• [EXERCISE REQUIREMENTS]:
Starting at the line containing "740x465 pixels." and ending with the last line of the material, update those lines by replacing "header" with "heading" and keeping everything else unchanged. Leave the pictures out of your answer.
>> start RECORDS FOR PROCESSING
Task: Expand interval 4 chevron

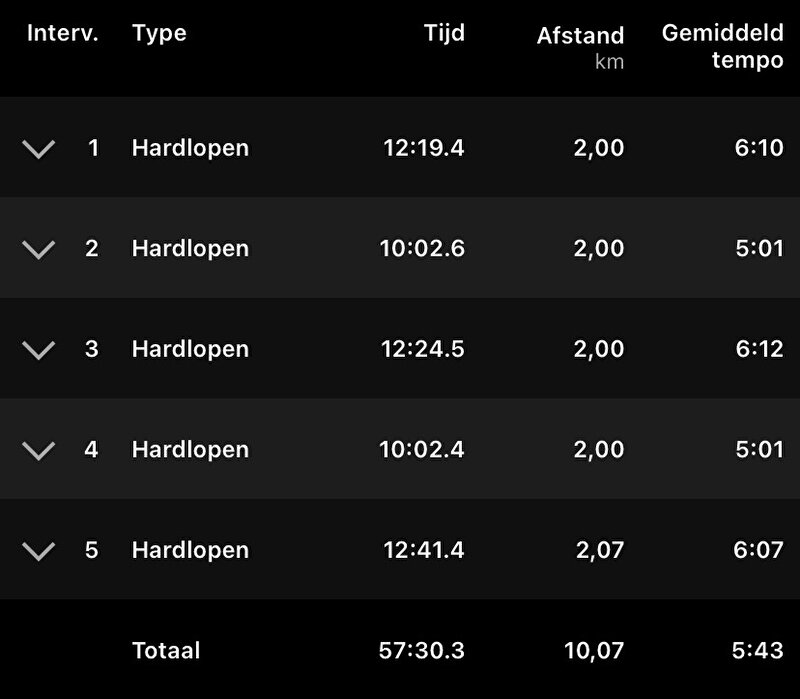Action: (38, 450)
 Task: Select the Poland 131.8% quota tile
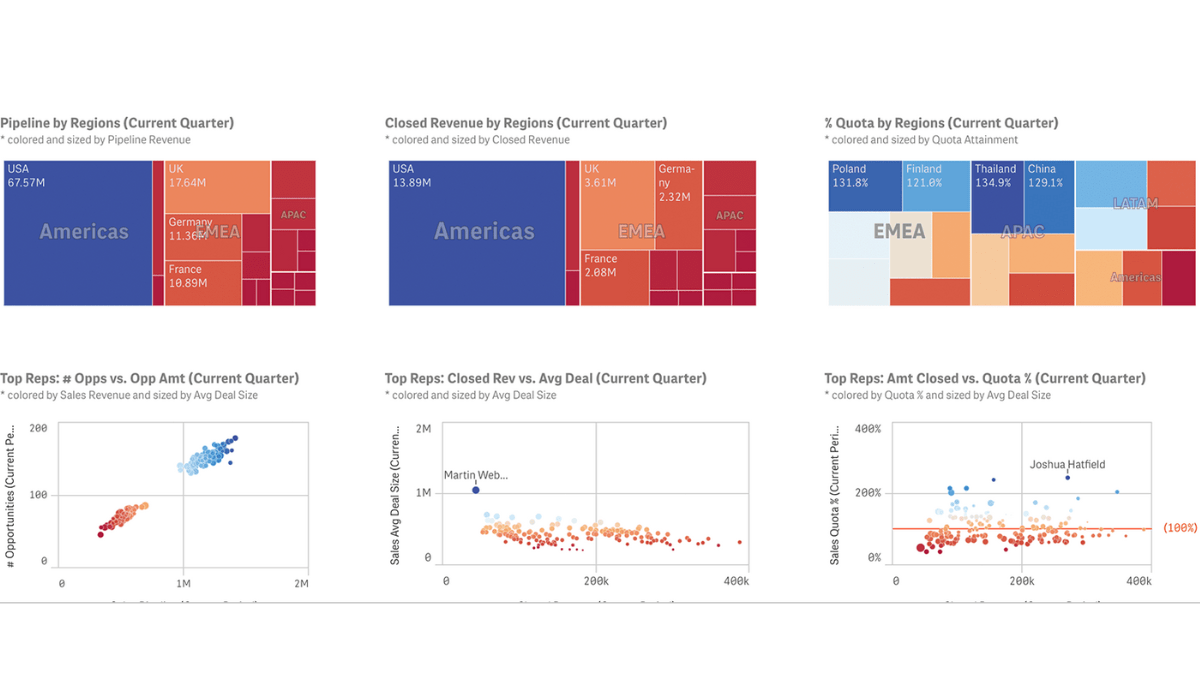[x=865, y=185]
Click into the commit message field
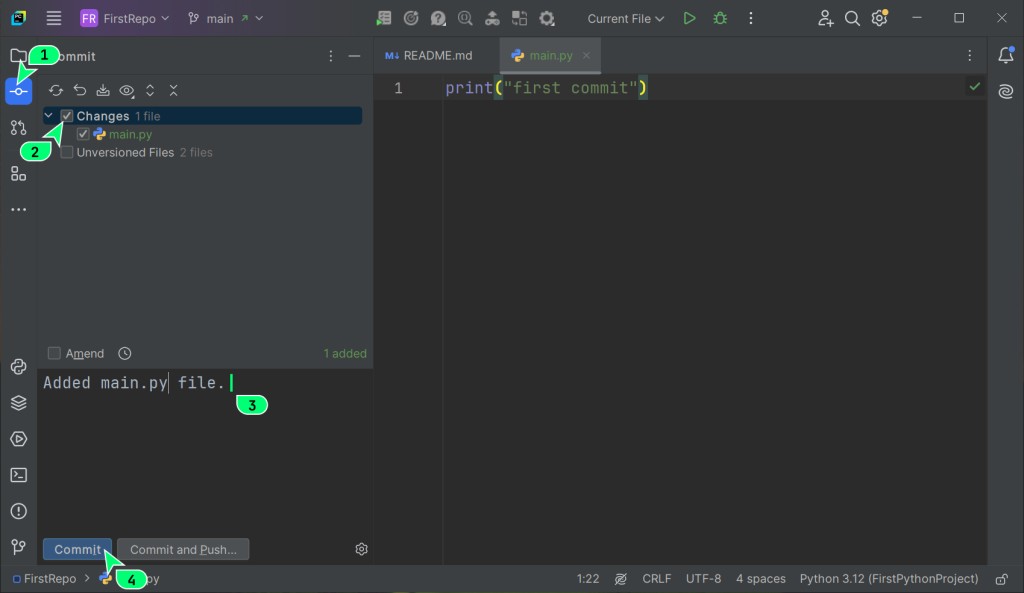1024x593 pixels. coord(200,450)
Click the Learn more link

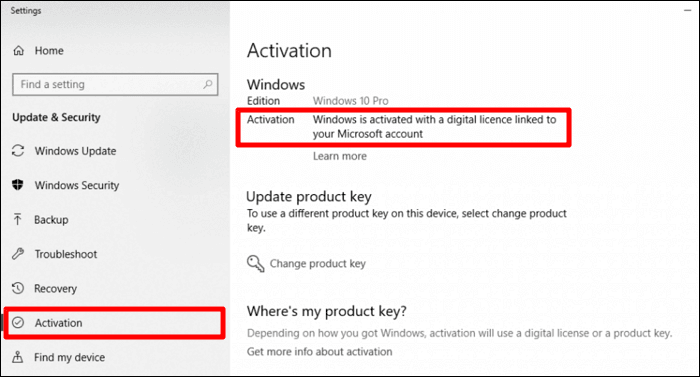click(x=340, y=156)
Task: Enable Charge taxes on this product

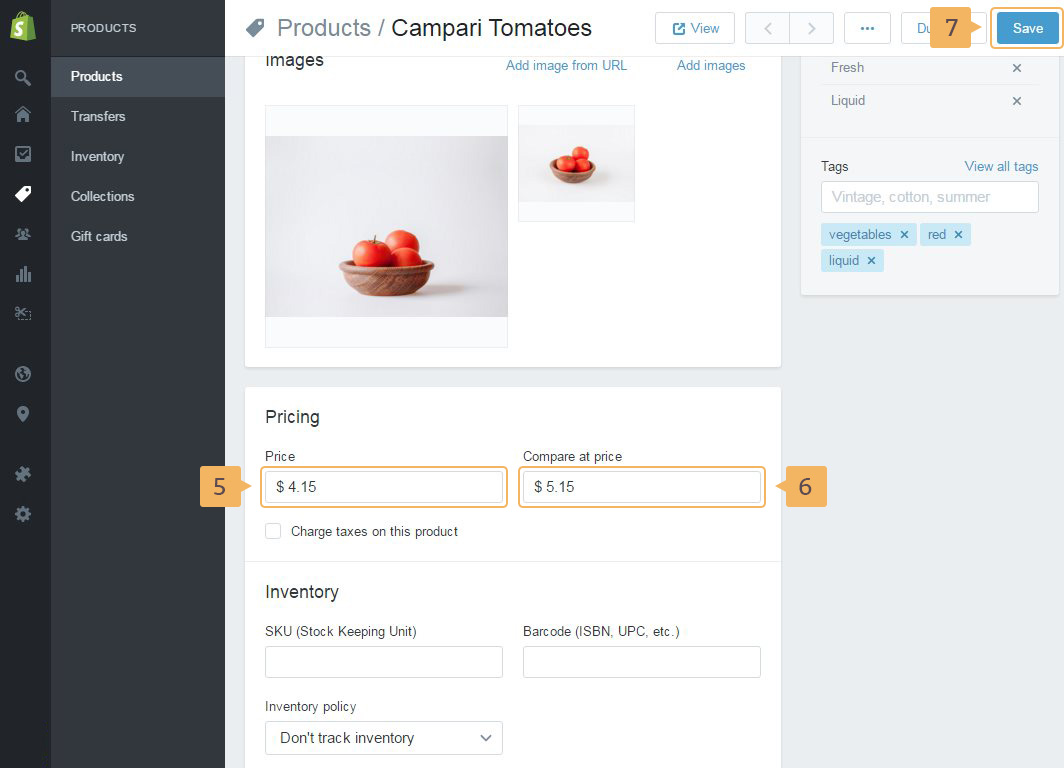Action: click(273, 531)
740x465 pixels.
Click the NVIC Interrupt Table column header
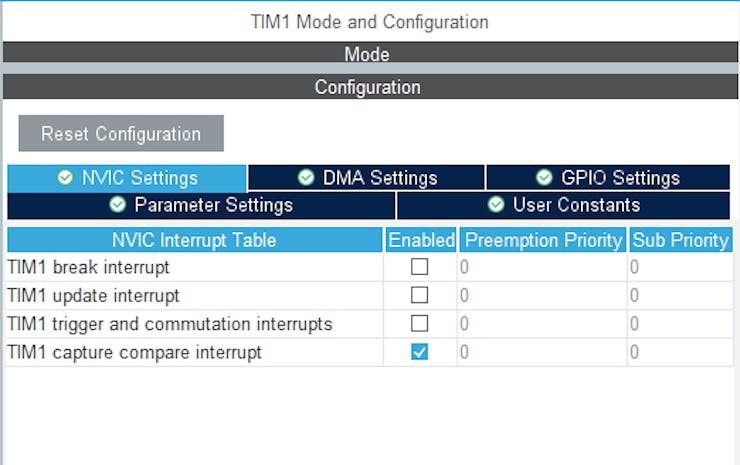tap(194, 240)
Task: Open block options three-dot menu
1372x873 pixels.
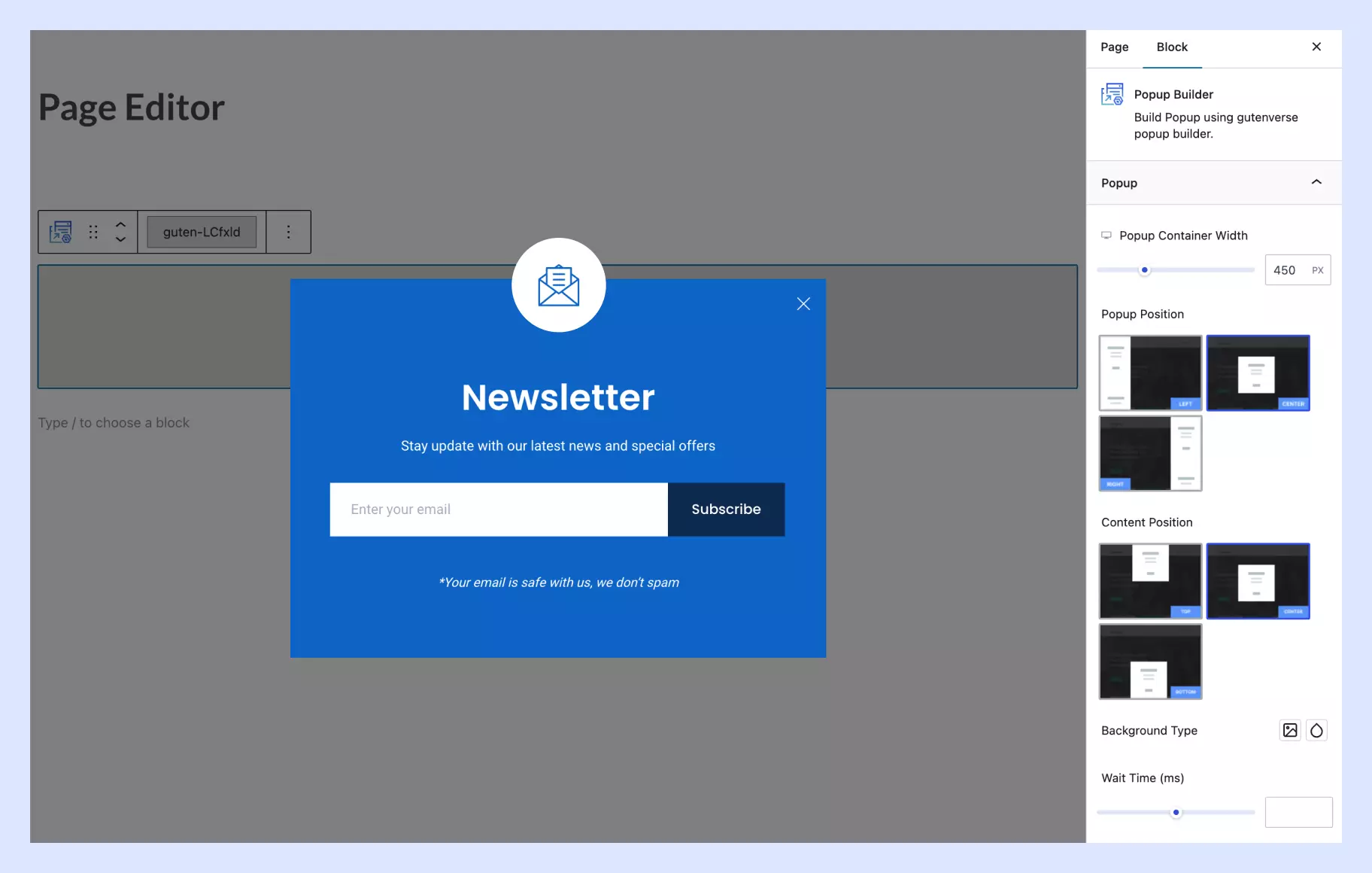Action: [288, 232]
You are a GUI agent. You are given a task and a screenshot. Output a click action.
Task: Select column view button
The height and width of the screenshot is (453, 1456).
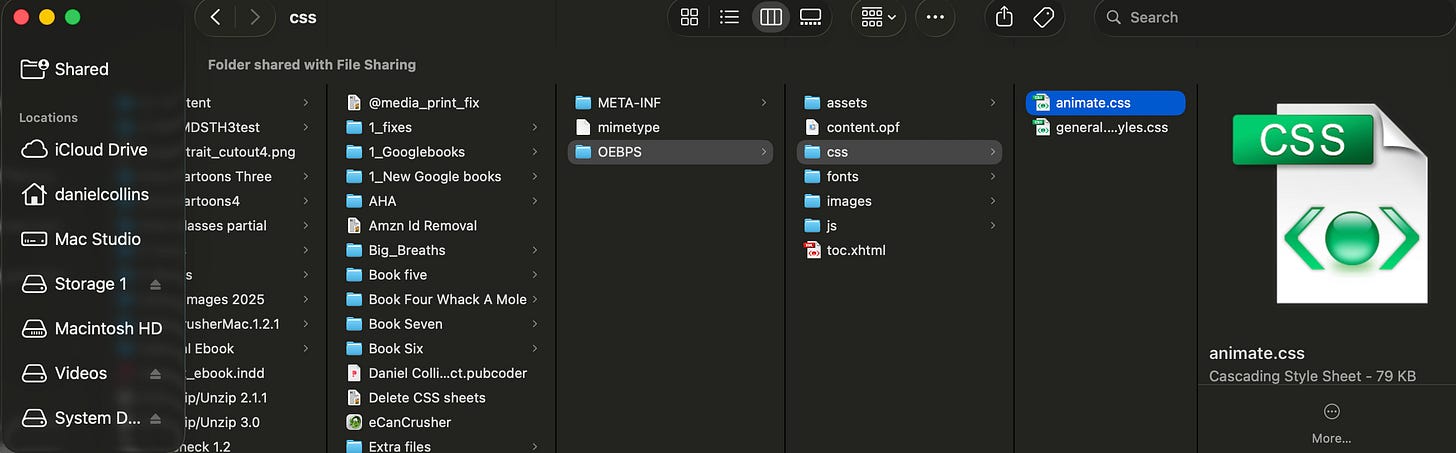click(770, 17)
>> end RECORDS FOR PROCESSING
• [REPLY TO THE TASK]:
740x465 pixels.
Click the NVIC Interrupt Table column heading
tap(194, 240)
Task: Open block options three-dot menu
1372x873 pixels.
Action: [288, 232]
You are a GUI agent. You are given a task and a screenshot. Output a click action.
Task: Select column view button
The height and width of the screenshot is (453, 1456).
click(770, 17)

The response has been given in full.